[Source records]
----

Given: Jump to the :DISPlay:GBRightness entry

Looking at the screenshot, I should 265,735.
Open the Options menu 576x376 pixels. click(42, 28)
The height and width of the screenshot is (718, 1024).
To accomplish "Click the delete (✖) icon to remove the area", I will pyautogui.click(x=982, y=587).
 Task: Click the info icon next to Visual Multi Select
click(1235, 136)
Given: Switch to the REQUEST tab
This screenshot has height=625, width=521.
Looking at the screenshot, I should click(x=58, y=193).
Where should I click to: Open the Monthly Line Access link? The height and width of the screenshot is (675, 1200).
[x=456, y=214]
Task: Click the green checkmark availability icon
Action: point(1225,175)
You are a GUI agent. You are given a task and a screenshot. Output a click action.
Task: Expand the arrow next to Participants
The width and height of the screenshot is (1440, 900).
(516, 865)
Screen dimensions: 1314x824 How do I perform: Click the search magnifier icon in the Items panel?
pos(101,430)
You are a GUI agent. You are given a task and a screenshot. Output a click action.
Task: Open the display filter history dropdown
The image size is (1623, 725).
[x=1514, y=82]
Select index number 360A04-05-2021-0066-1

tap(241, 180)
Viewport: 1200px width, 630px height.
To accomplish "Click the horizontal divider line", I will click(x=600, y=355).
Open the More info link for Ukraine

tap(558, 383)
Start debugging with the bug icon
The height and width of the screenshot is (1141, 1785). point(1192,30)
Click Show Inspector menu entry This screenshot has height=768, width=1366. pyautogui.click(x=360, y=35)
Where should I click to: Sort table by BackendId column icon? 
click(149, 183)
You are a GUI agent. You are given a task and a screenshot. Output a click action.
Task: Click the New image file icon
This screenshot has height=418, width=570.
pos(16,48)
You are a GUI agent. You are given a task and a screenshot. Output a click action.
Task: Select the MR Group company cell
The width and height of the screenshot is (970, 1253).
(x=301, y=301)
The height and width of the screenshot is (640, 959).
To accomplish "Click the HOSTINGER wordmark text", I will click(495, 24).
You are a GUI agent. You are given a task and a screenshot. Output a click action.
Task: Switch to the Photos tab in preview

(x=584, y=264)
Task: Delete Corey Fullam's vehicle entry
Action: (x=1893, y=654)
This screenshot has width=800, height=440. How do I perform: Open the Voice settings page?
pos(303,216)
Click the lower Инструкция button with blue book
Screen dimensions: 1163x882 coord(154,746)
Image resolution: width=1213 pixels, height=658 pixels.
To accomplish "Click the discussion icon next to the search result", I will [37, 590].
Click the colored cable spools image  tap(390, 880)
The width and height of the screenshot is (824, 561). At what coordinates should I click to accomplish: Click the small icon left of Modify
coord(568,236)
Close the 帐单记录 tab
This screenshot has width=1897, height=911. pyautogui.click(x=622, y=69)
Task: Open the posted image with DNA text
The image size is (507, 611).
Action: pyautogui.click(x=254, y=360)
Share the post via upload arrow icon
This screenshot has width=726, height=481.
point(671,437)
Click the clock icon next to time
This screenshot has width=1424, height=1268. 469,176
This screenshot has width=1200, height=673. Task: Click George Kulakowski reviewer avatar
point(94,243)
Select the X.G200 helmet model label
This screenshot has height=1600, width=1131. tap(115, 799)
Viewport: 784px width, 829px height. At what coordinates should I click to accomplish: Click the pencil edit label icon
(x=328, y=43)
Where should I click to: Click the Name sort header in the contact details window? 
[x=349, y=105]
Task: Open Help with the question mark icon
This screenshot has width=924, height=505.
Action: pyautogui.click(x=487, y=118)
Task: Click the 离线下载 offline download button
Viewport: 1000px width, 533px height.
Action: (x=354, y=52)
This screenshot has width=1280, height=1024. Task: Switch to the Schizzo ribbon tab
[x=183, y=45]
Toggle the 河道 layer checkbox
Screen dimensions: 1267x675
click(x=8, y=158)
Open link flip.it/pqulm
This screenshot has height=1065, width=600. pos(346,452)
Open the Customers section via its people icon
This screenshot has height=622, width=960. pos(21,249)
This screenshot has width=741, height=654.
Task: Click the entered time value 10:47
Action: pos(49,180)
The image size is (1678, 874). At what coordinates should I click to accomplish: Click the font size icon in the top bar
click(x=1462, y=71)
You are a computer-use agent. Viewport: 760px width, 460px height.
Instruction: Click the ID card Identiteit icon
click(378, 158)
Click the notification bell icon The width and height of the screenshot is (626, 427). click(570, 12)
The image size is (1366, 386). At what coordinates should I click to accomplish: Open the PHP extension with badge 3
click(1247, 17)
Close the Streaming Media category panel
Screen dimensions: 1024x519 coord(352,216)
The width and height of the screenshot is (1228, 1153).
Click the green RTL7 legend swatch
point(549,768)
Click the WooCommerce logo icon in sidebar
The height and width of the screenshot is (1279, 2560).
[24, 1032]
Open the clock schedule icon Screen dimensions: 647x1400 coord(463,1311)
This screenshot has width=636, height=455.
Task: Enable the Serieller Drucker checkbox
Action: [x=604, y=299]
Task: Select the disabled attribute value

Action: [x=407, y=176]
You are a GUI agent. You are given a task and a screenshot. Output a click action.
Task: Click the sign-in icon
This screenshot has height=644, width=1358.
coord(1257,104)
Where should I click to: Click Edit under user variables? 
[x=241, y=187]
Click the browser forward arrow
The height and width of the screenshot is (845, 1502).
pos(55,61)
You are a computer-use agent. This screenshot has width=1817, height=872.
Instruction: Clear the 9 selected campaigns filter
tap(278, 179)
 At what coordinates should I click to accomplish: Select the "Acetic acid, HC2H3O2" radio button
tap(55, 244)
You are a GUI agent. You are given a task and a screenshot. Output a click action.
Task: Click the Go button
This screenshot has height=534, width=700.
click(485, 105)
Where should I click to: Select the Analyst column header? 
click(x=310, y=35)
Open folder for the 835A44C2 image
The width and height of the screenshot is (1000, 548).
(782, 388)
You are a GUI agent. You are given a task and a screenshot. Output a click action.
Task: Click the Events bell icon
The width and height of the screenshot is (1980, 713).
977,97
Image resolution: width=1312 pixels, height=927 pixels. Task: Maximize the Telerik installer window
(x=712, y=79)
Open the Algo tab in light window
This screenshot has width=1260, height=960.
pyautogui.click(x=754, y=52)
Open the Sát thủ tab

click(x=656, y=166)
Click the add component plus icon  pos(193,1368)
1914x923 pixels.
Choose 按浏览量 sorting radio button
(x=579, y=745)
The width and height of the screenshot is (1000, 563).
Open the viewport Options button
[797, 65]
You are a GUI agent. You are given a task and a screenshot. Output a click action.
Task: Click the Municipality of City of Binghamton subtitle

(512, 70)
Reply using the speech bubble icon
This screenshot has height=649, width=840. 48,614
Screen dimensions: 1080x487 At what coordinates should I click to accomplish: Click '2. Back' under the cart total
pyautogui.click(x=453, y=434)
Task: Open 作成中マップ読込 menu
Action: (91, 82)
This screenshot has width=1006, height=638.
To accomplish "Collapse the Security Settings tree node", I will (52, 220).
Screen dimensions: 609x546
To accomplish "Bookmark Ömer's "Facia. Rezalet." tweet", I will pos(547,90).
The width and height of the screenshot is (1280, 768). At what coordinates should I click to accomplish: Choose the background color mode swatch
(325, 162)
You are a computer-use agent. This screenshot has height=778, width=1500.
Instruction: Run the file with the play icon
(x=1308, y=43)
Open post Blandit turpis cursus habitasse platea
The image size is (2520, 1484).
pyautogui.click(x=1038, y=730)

----

Task description. Copy out all the entries shown above, character for character.

Exercise answer.
Given: Jump to the :DISPlay:GBRightness entry

Looking at the screenshot, I should 265,735.
Open the Options menu 576x376 pixels. click(42, 28)
The height and width of the screenshot is (718, 1024).
To accomplish "Click the delete (✖) icon to remove the area", I will pyautogui.click(x=982, y=587).
 Task: Click the info icon next to Visual Multi Select
click(1235, 136)
Given: Switch to the REQUEST tab
This screenshot has height=625, width=521.
Looking at the screenshot, I should click(x=58, y=193).
Where should I click to: Open the Monthly Line Access link? The height and width of the screenshot is (675, 1200).
[x=456, y=214]
Task: Click the green checkmark availability icon
Action: point(1225,175)
You are a GUI agent. You are given a task and a screenshot. Output a click action.
Task: Expand the arrow next to Participants
The width and height of the screenshot is (1440, 900).
(516, 865)
Screen dimensions: 1314x824 How do I perform: Click the search magnifier icon in the Items panel?
pos(101,430)
You are a GUI agent. You are given a task and a screenshot. Output a click action.
Task: Open the display filter history dropdown
The image size is (1623, 725).
[x=1514, y=82]
Select index number 360A04-05-2021-0066-1

tap(241, 180)
Viewport: 1200px width, 630px height.
To accomplish "Click the horizontal divider line", I will click(x=600, y=355).
Open the More info link for Ukraine

tap(558, 383)
Start debugging with the bug icon
The height and width of the screenshot is (1141, 1785). point(1192,30)
Click Show Inspector menu entry This screenshot has height=768, width=1366. pyautogui.click(x=360, y=35)
Where should I click to: Sort table by BackendId column icon? 
click(149, 183)
You are a GUI agent. You are given a task and a screenshot. Output a click action.
Task: Click the New image file icon
This screenshot has height=418, width=570.
pos(16,48)
You are a GUI agent. You are given a task and a screenshot. Output a click action.
Task: Select the MR Group company cell
The width and height of the screenshot is (970, 1253).
(x=301, y=301)
The height and width of the screenshot is (640, 959).
To accomplish "Click the HOSTINGER wordmark text", I will click(495, 24).
You are a GUI agent. You are given a task and a screenshot. Output a click action.
Task: Switch to the Photos tab in preview

(x=584, y=264)
Task: Delete Corey Fullam's vehicle entry
Action: (x=1893, y=654)
This screenshot has width=800, height=440. How do I perform: Open the Voice settings page?
pos(303,216)
Click the lower Инструкция button with blue book
Screen dimensions: 1163x882 coord(154,746)
Image resolution: width=1213 pixels, height=658 pixels.
To accomplish "Click the discussion icon next to the search result", I will [37, 590].
Click the colored cable spools image  tap(390, 880)
The width and height of the screenshot is (824, 561). At what coordinates should I click to accomplish: Click the small icon left of Modify
coord(568,236)
Close the 帐单记录 tab
This screenshot has width=1897, height=911. pyautogui.click(x=622, y=69)
Task: Open the posted image with DNA text
The image size is (507, 611).
Action: pyautogui.click(x=254, y=360)
Share the post via upload arrow icon
This screenshot has width=726, height=481.
point(671,437)
Click the clock icon next to time
This screenshot has width=1424, height=1268. 469,176
This screenshot has width=1200, height=673. Task: Click George Kulakowski reviewer avatar
point(94,243)
Select the X.G200 helmet model label
This screenshot has height=1600, width=1131. tap(115, 799)
Viewport: 784px width, 829px height. At what coordinates should I click to accomplish: Click the pencil edit label icon
(x=328, y=43)
Where should I click to: Click the Name sort header in the contact details window? 
[x=349, y=105]
Task: Open Help with the question mark icon
This screenshot has width=924, height=505.
Action: pyautogui.click(x=487, y=118)
Task: Click the 离线下载 offline download button
Viewport: 1000px width, 533px height.
Action: (x=354, y=52)
This screenshot has width=1280, height=1024. Task: Switch to the Schizzo ribbon tab
[x=183, y=45]
Toggle the 河道 layer checkbox
Screen dimensions: 1267x675
click(x=8, y=158)
Open link flip.it/pqulm
This screenshot has height=1065, width=600. pos(346,452)
Open the Customers section via its people icon
This screenshot has height=622, width=960. pos(21,249)
This screenshot has width=741, height=654.
Task: Click the entered time value 10:47
Action: pos(49,180)
The image size is (1678, 874). At what coordinates should I click to accomplish: Click the font size icon in the top bar
click(x=1462, y=71)
You are a computer-use agent. Viewport: 760px width, 460px height.
Instruction: Click the ID card Identiteit icon
click(378, 158)
Click the notification bell icon The width and height of the screenshot is (626, 427). click(570, 12)
The image size is (1366, 386). At what coordinates should I click to accomplish: Open the PHP extension with badge 3
click(1247, 17)
Close the Streaming Media category panel
Screen dimensions: 1024x519 coord(352,216)
The width and height of the screenshot is (1228, 1153).
Click the green RTL7 legend swatch
point(549,768)
Click the WooCommerce logo icon in sidebar
The height and width of the screenshot is (1279, 2560).
[24, 1032]
Open the clock schedule icon Screen dimensions: 647x1400 coord(463,1311)
This screenshot has width=636, height=455.
Task: Enable the Serieller Drucker checkbox
Action: [x=604, y=299]
Task: Select the disabled attribute value

Action: [x=407, y=176]
You are a GUI agent. You are given a task and a screenshot. Output a click action.
Task: Click the sign-in icon
This screenshot has height=644, width=1358.
coord(1257,104)
Where should I click to: Click Edit under user variables? 
[x=241, y=187]
Click the browser forward arrow
The height and width of the screenshot is (845, 1502).
pos(55,61)
You are a computer-use agent. This screenshot has width=1817, height=872.
Instruction: Clear the 9 selected campaigns filter
tap(278, 179)
 At what coordinates should I click to accomplish: Select the "Acetic acid, HC2H3O2" radio button
tap(55, 244)
You are a GUI agent. You are given a task and a screenshot. Output a click action.
Task: Click the Go button
This screenshot has height=534, width=700.
click(485, 105)
Where should I click to: Select the Analyst column header? 
click(x=310, y=35)
Open folder for the 835A44C2 image
The width and height of the screenshot is (1000, 548).
(782, 388)
You are a GUI agent. You are given a task and a screenshot. Output a click action.
Task: Click the Events bell icon
The width and height of the screenshot is (1980, 713).
977,97
Image resolution: width=1312 pixels, height=927 pixels. Task: Maximize the Telerik installer window
(x=712, y=79)
Open the Algo tab in light window
This screenshot has width=1260, height=960.
pyautogui.click(x=754, y=52)
Open the Sát thủ tab

click(x=656, y=166)
Click the add component plus icon  pos(193,1368)
1914x923 pixels.
Choose 按浏览量 sorting radio button
(x=579, y=745)
The width and height of the screenshot is (1000, 563).
Open the viewport Options button
[797, 65]
You are a GUI agent. You are given a task and a screenshot. Output a click action.
Task: Click the Municipality of City of Binghamton subtitle

(512, 70)
Reply using the speech bubble icon
This screenshot has height=649, width=840. 48,614
Screen dimensions: 1080x487 At what coordinates should I click to accomplish: Click '2. Back' under the cart total
pyautogui.click(x=453, y=434)
Task: Open 作成中マップ読込 menu
Action: (91, 82)
This screenshot has width=1006, height=638.
To accomplish "Collapse the Security Settings tree node", I will (52, 220).
Screen dimensions: 609x546
To accomplish "Bookmark Ömer's "Facia. Rezalet." tweet", I will pos(547,90).
The width and height of the screenshot is (1280, 768). At what coordinates should I click to accomplish: Choose the background color mode swatch
(325, 162)
You are a computer-use agent. This screenshot has height=778, width=1500.
Instruction: Run the file with the play icon
(x=1308, y=43)
Open post Blandit turpis cursus habitasse platea
The image size is (2520, 1484).
pyautogui.click(x=1038, y=730)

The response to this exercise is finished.